=== Data extract ===

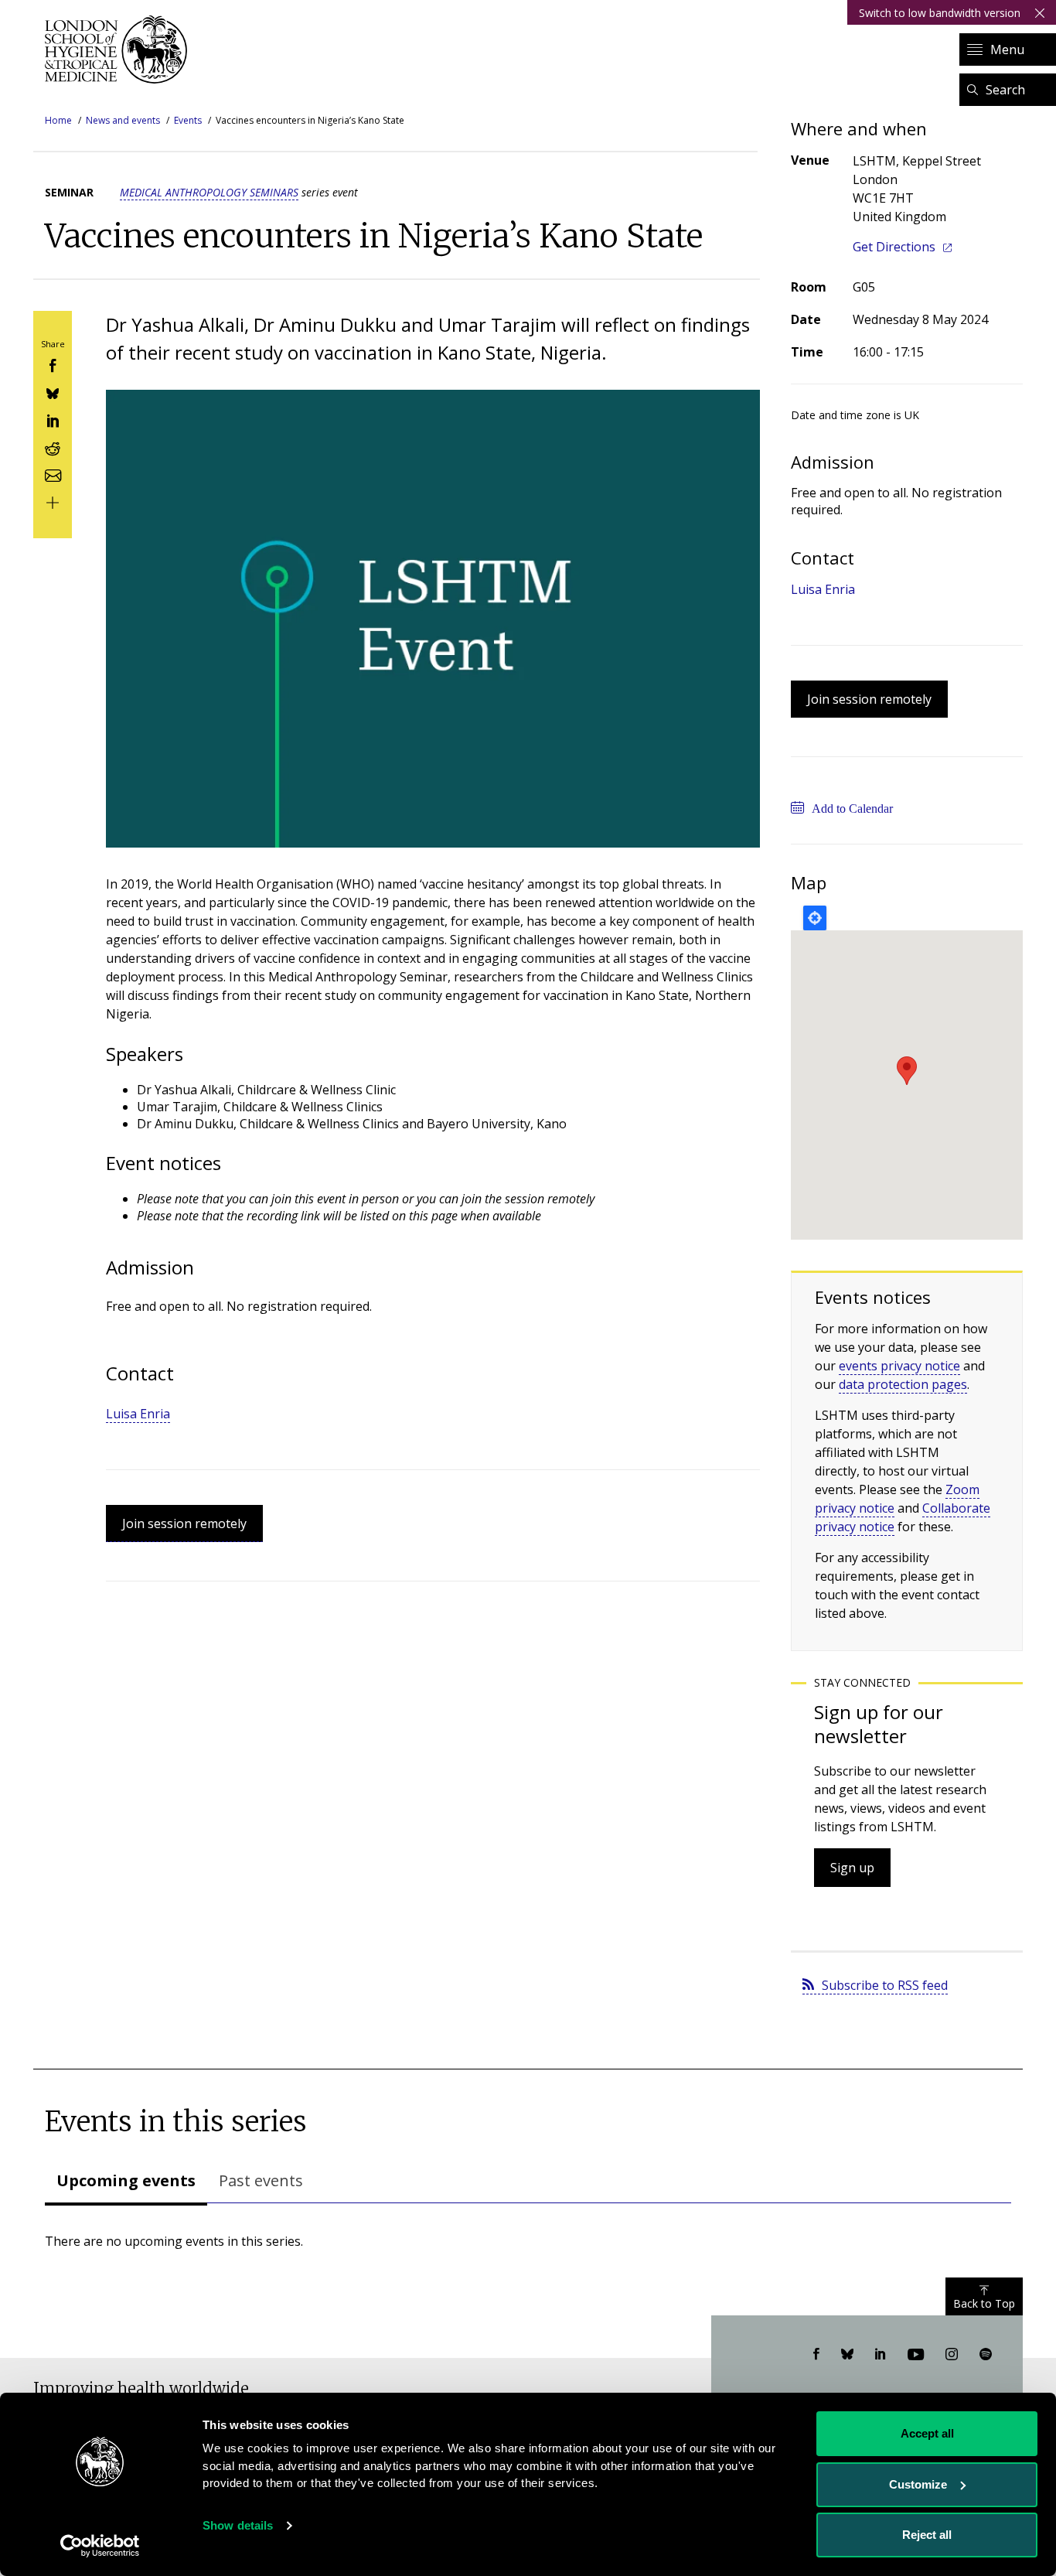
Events (188, 120)
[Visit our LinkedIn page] (880, 2354)
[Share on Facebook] (52, 364)
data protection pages (903, 1384)
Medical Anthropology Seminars (209, 192)
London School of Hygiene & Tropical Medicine (120, 49)
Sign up (852, 1867)
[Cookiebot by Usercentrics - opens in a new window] (100, 2545)
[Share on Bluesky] (52, 391)
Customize (918, 2484)
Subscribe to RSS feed (885, 1985)
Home (58, 120)
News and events (123, 120)
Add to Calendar (852, 808)
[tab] (126, 2182)
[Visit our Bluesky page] (847, 2354)
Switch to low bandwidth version (939, 12)
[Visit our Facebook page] (816, 2354)
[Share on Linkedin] (52, 419)
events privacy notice (899, 1365)
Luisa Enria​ (138, 1413)
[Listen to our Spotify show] (985, 2354)
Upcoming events (126, 2180)
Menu (1007, 49)
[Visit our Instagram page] (951, 2354)
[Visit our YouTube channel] (916, 2354)
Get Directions (894, 246)
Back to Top (984, 2303)
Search (1005, 89)
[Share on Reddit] (52, 446)
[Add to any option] (52, 501)
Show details (238, 2525)
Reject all (927, 2534)
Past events (261, 2180)
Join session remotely (184, 1523)
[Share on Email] (52, 473)
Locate (814, 918)
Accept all (927, 2433)
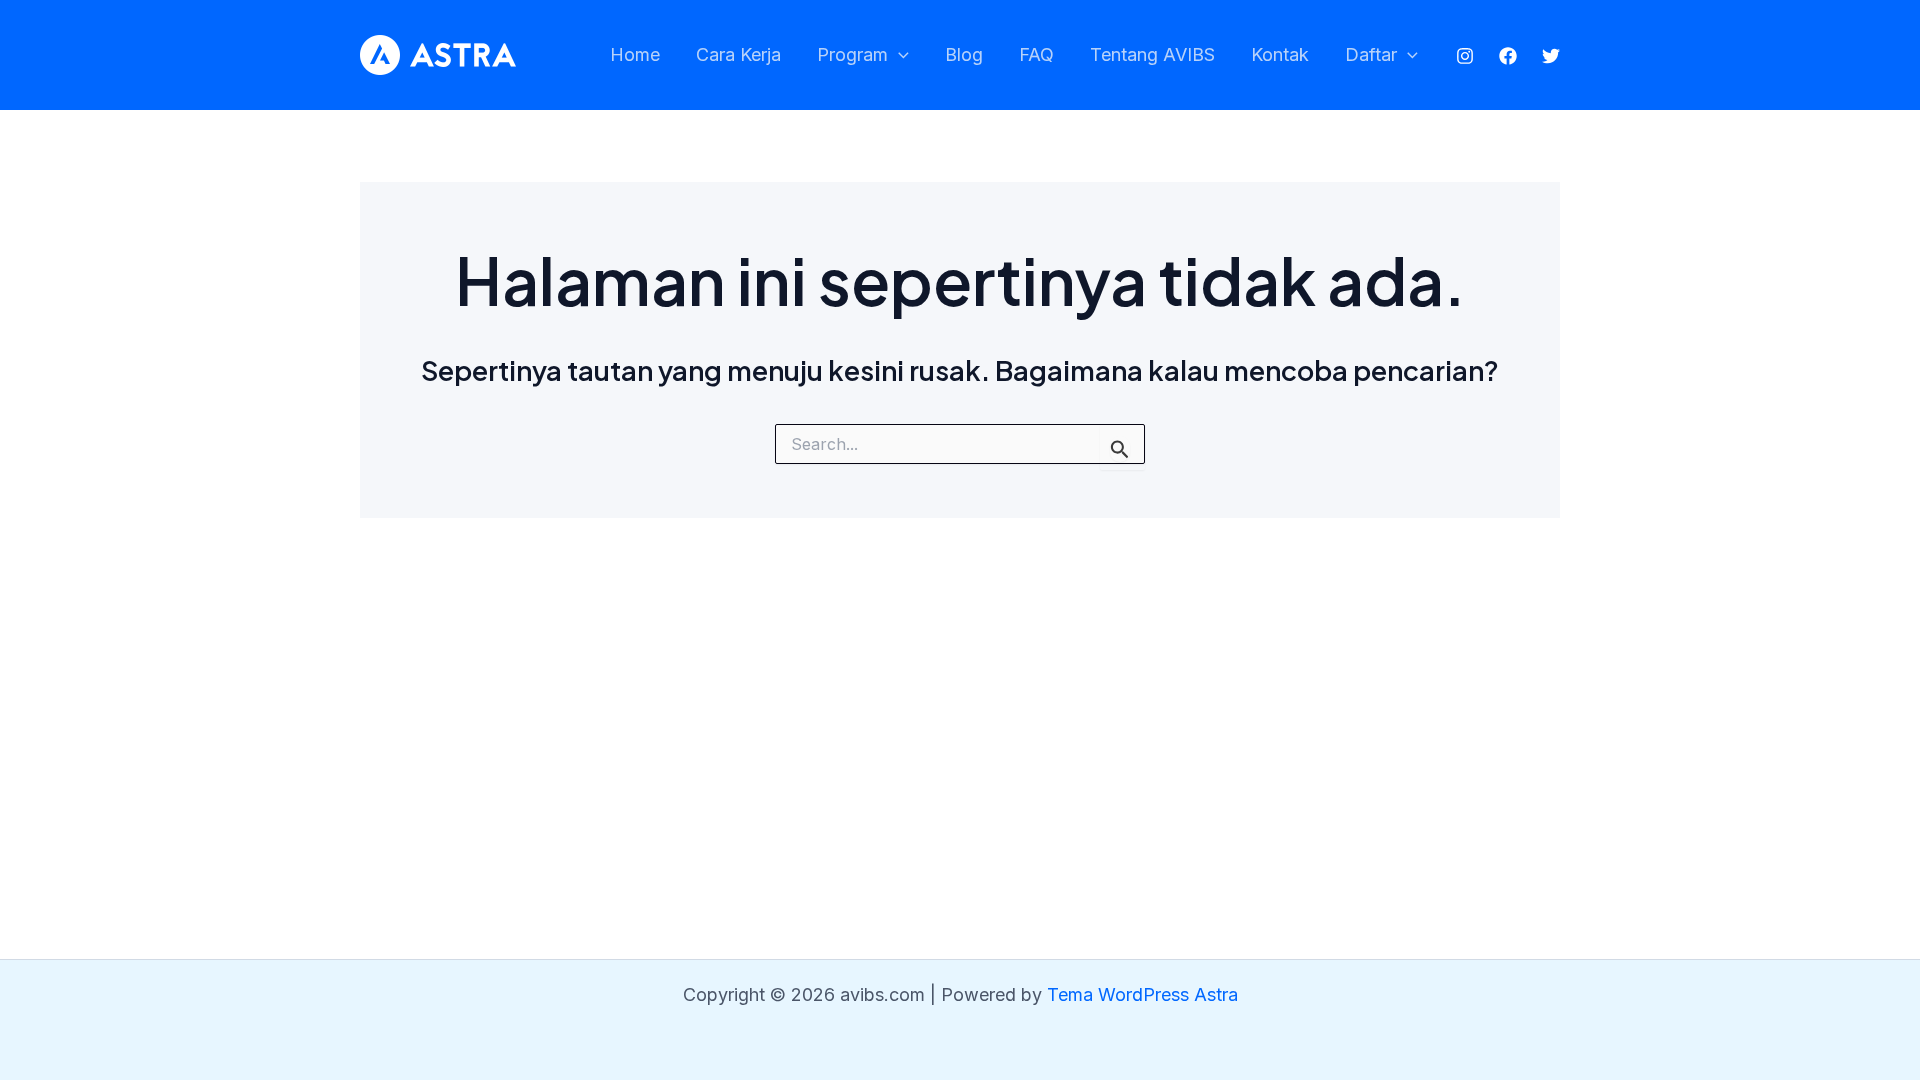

===

== Task details ==
Although the records contain pictures, the output must hold only their exact wording.

== Solution ==
Events (188, 120)
[Visit our LinkedIn page] (880, 2354)
[Share on Facebook] (52, 364)
data protection pages (903, 1384)
Medical Anthropology Seminars (209, 192)
London School of Hygiene & Tropical Medicine (120, 49)
Sign up (852, 1867)
[Cookiebot by Usercentrics - opens in a new window] (100, 2545)
[Share on Bluesky] (52, 391)
Customize (918, 2484)
Subscribe to RSS feed (885, 1985)
Home (58, 120)
News and events (123, 120)
Add to Calendar (852, 808)
[tab] (126, 2182)
[Visit our Bluesky page] (847, 2354)
Switch to low bandwidth version (939, 12)
[Visit our Facebook page] (816, 2354)
[Share on Linkedin] (52, 419)
events privacy notice (899, 1365)
Luisa Enria​ (138, 1413)
[Listen to our Spotify show] (985, 2354)
Upcoming events (126, 2180)
Menu (1007, 49)
[Visit our Instagram page] (951, 2354)
[Visit our YouTube channel] (916, 2354)
Get Directions (894, 246)
Back to Top (984, 2303)
Search (1005, 89)
[Share on Reddit] (52, 446)
[Add to any option] (52, 501)
Show details (238, 2525)
Reject all (927, 2534)
Past events (261, 2180)
Join session remotely (184, 1523)
[Share on Email] (52, 473)
Locate (814, 918)
Accept all (927, 2433)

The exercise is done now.